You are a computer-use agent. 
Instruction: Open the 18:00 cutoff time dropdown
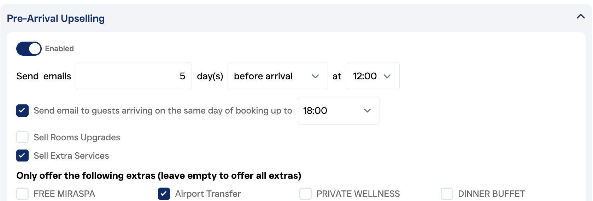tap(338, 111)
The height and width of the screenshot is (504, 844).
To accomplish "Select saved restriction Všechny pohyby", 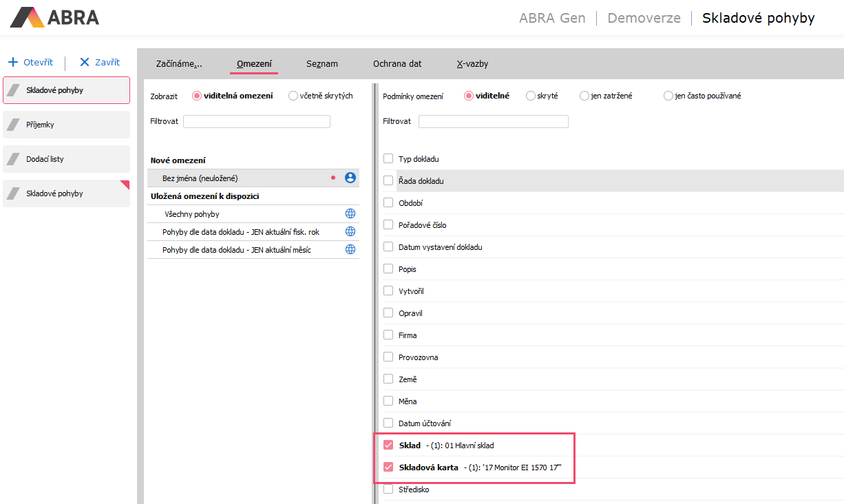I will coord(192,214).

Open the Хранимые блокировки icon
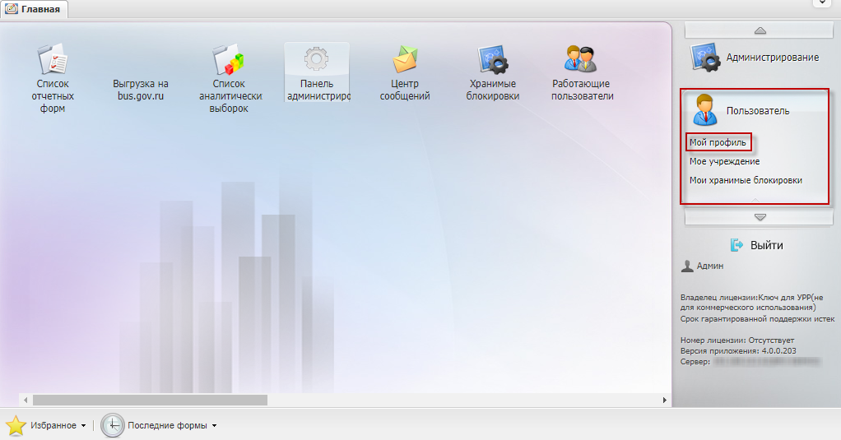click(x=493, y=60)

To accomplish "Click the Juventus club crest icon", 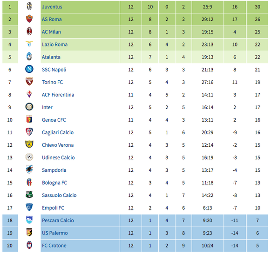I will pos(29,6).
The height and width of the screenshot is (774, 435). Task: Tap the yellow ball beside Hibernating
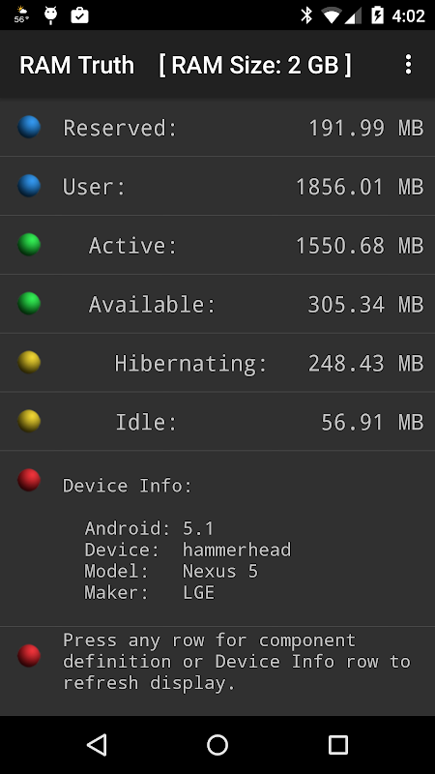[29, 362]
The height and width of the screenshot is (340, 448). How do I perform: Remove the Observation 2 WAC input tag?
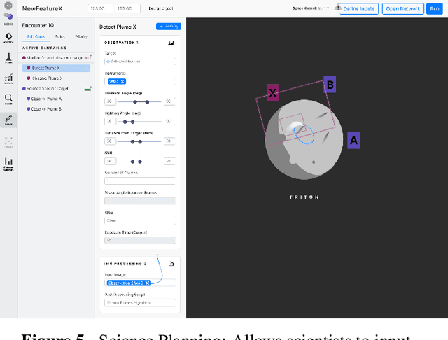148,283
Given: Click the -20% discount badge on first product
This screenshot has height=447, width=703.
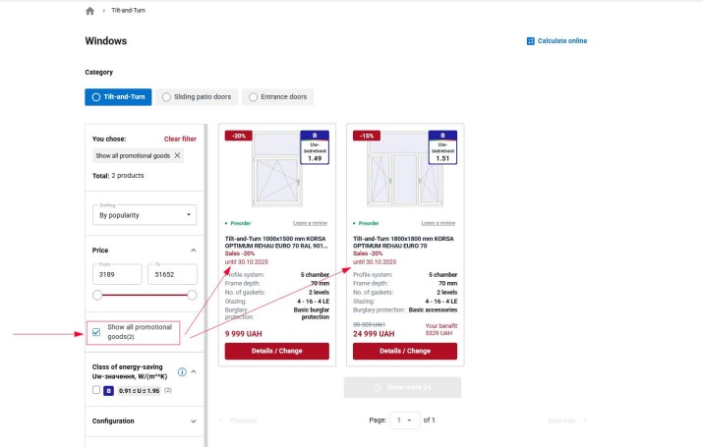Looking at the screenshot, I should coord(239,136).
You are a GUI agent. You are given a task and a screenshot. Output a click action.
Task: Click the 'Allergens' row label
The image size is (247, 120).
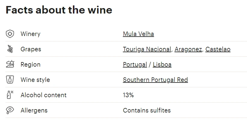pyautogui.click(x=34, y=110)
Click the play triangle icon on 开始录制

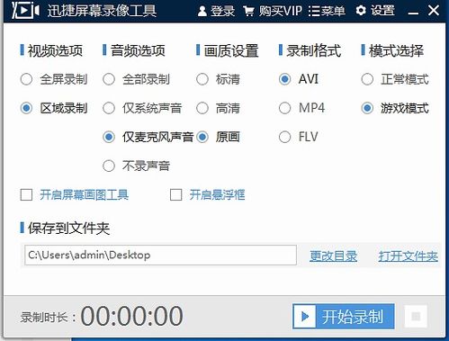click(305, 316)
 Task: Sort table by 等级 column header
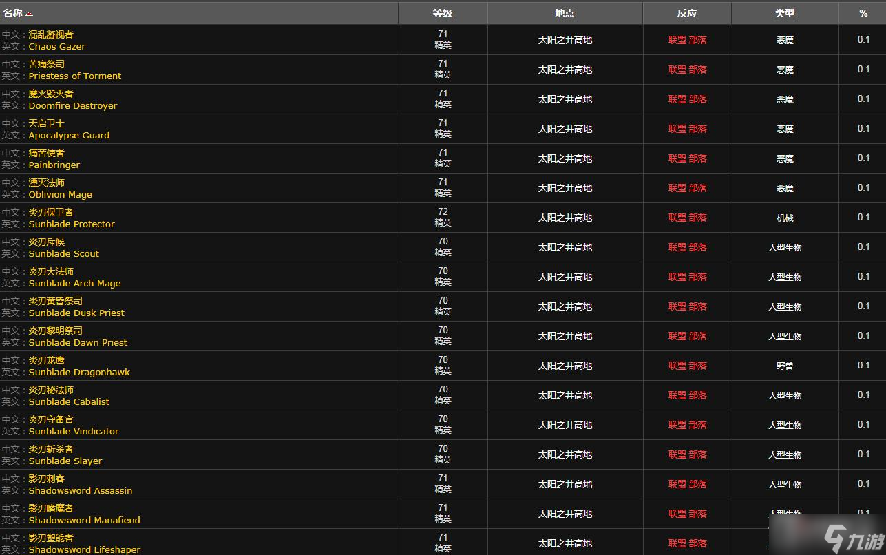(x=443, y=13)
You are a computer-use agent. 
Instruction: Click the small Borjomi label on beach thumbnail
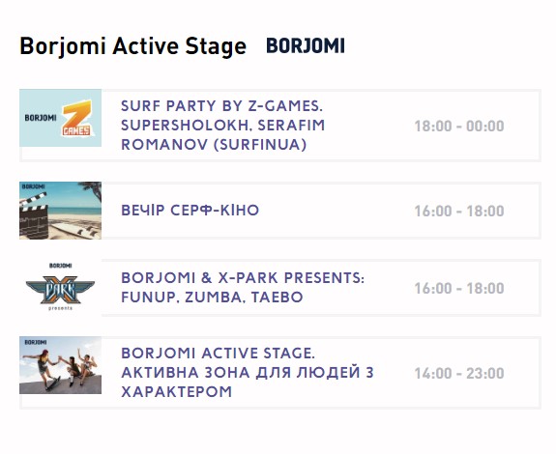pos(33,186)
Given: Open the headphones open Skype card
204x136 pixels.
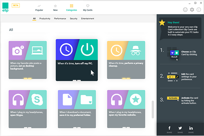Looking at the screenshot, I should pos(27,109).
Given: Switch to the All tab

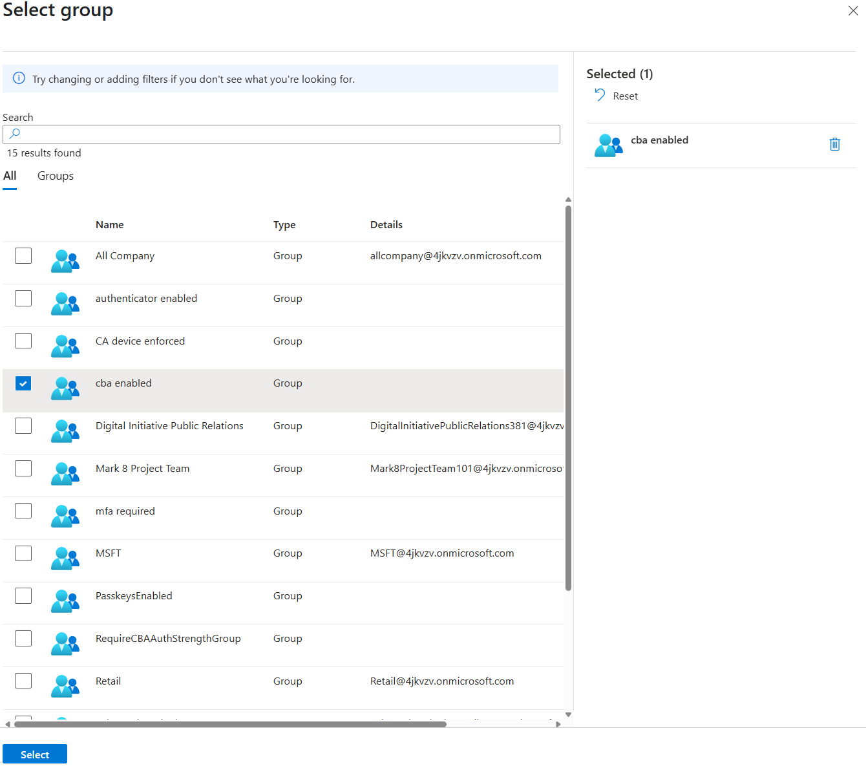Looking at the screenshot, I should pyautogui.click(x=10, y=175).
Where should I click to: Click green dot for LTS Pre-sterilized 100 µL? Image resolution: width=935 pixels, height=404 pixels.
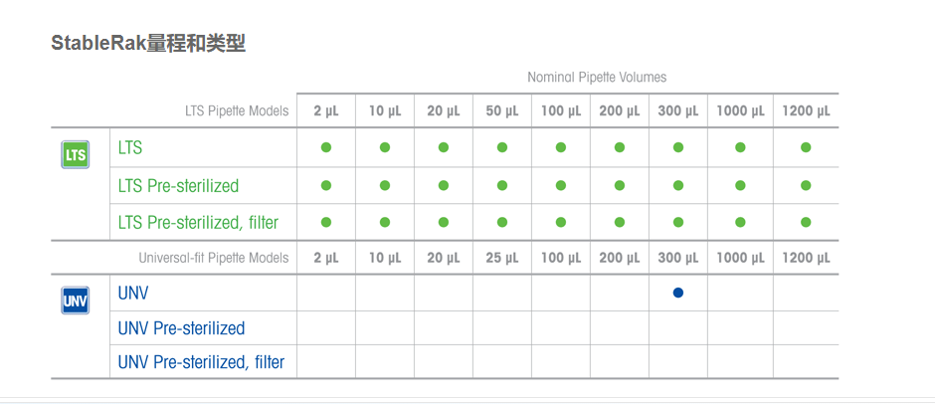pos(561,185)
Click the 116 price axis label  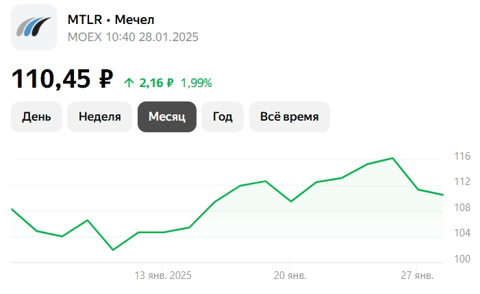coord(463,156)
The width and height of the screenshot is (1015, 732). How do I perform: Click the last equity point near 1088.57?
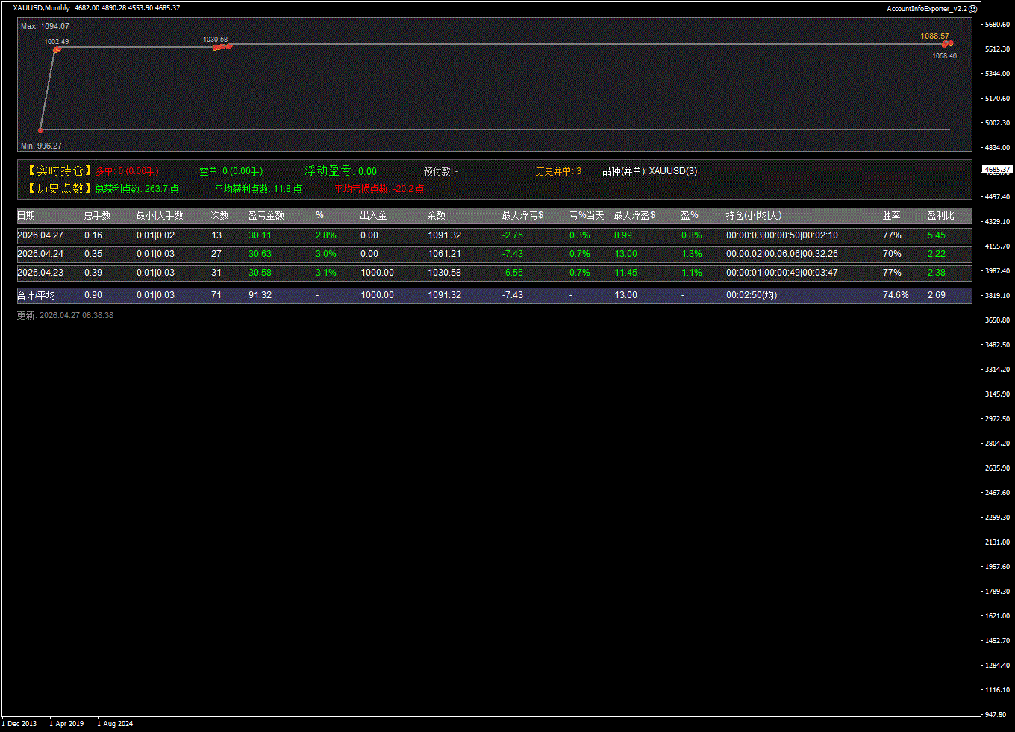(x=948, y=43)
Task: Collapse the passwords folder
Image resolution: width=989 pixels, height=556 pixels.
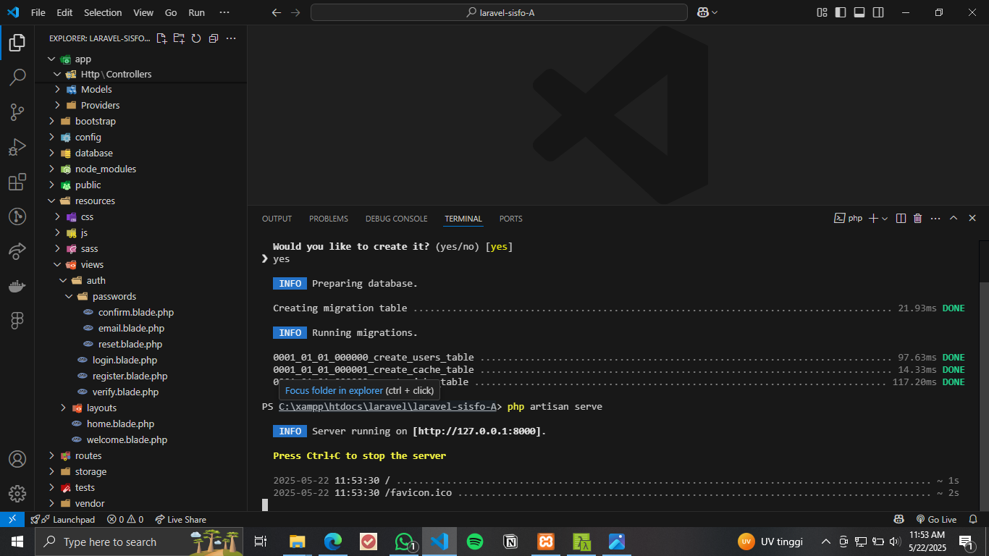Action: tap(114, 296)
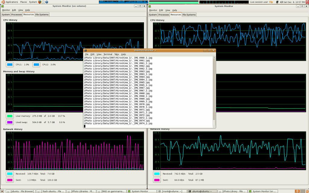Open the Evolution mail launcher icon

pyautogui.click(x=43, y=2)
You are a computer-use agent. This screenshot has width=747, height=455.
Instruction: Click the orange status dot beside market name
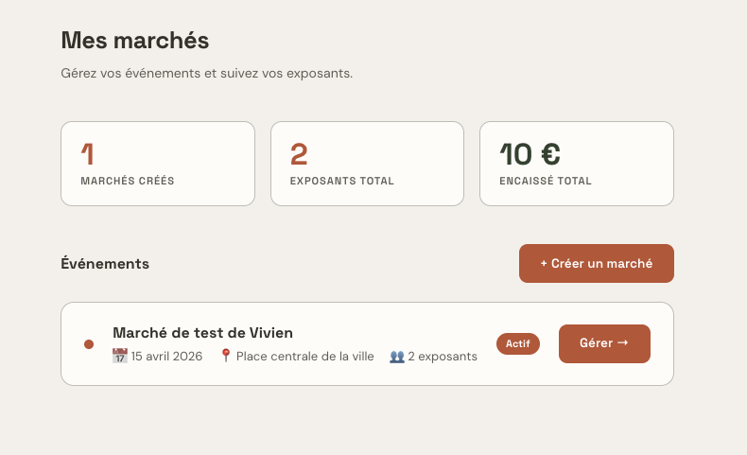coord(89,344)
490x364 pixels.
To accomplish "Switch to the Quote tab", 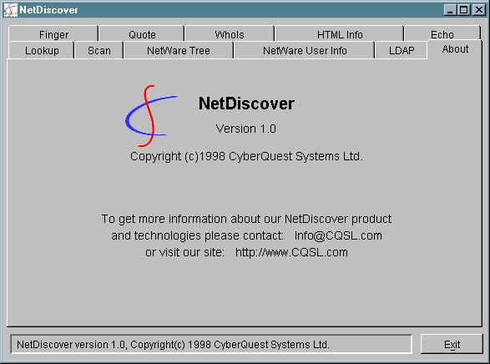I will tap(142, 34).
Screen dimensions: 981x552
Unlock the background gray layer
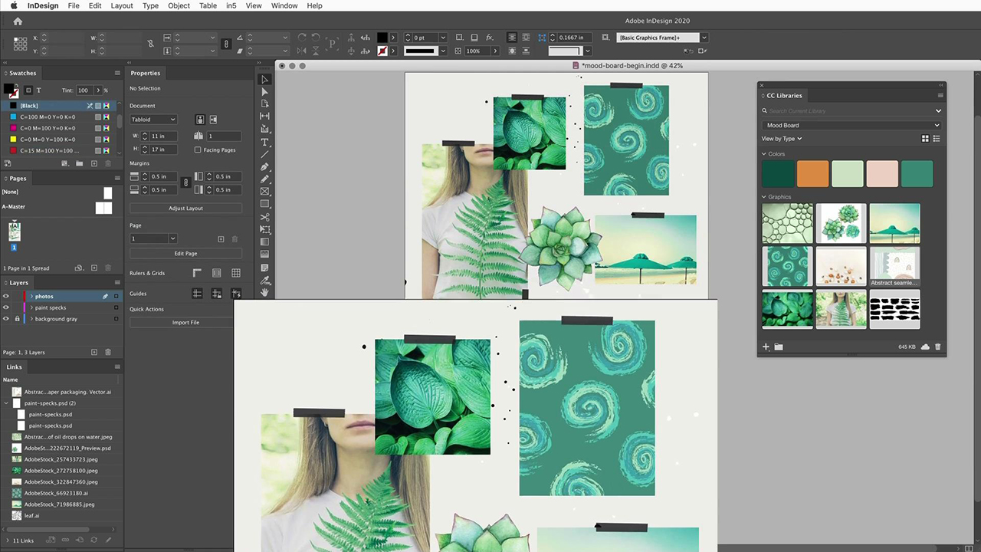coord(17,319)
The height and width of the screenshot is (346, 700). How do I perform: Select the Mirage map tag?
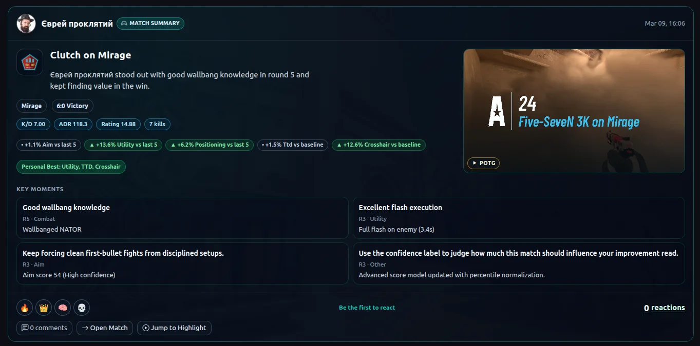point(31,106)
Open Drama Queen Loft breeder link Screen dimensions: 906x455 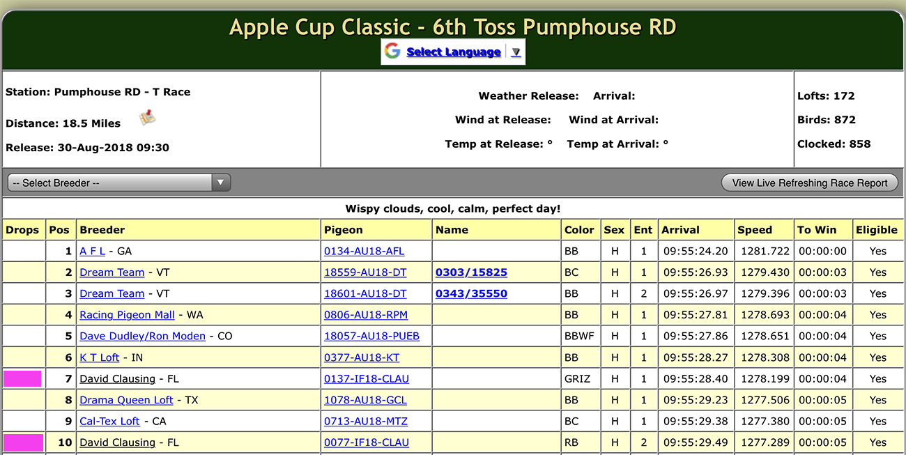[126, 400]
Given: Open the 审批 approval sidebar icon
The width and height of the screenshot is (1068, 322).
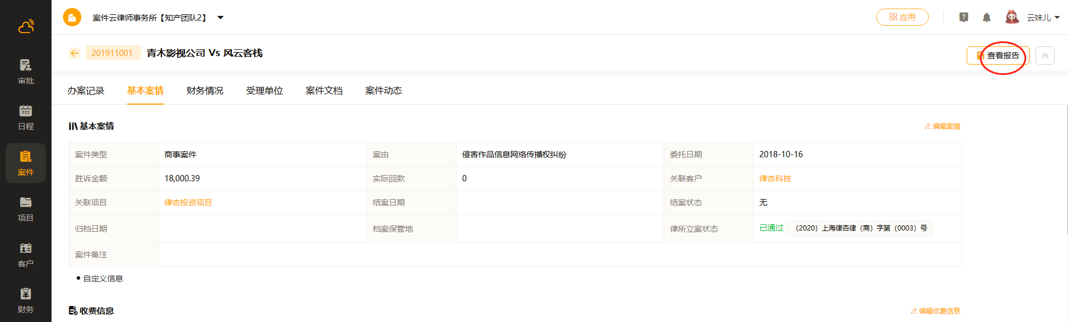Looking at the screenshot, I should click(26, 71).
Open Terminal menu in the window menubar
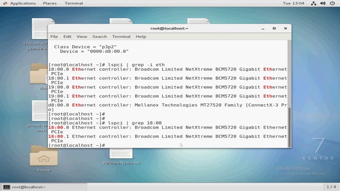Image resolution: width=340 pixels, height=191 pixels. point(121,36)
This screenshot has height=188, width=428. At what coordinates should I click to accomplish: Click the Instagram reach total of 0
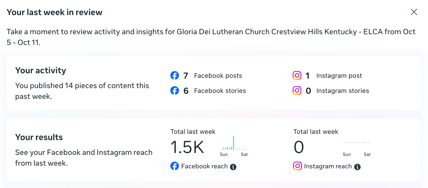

AIM OF THE EXERCISE:
Scan the listing above. Collect all lines with the word "agent".

RESULT FOR THIS TASK:
You are a computer-use agent. 
You are a GUI agent. You are given a task and a screenshot. Output a click action.
You are a computer-use agent. 
You are a computer-use agent. This screenshot has width=747, height=455.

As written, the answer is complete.